REQUIREMENTS. Copy out the following data line for line, changing nothing.

(Records from a pointing dataset)
=-=-=-=-=

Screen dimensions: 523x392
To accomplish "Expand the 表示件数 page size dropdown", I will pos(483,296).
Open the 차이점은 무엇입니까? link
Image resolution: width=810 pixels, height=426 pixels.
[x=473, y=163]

=-=-=-=-=

EXPECTED ANSWER.
Screen dimensions: 523x392
To accomplish "Expand the 表示件数 page size dropdown", I will pos(483,296).
Open the 차이점은 무엇입니까? link
Image resolution: width=810 pixels, height=426 pixels.
[x=473, y=163]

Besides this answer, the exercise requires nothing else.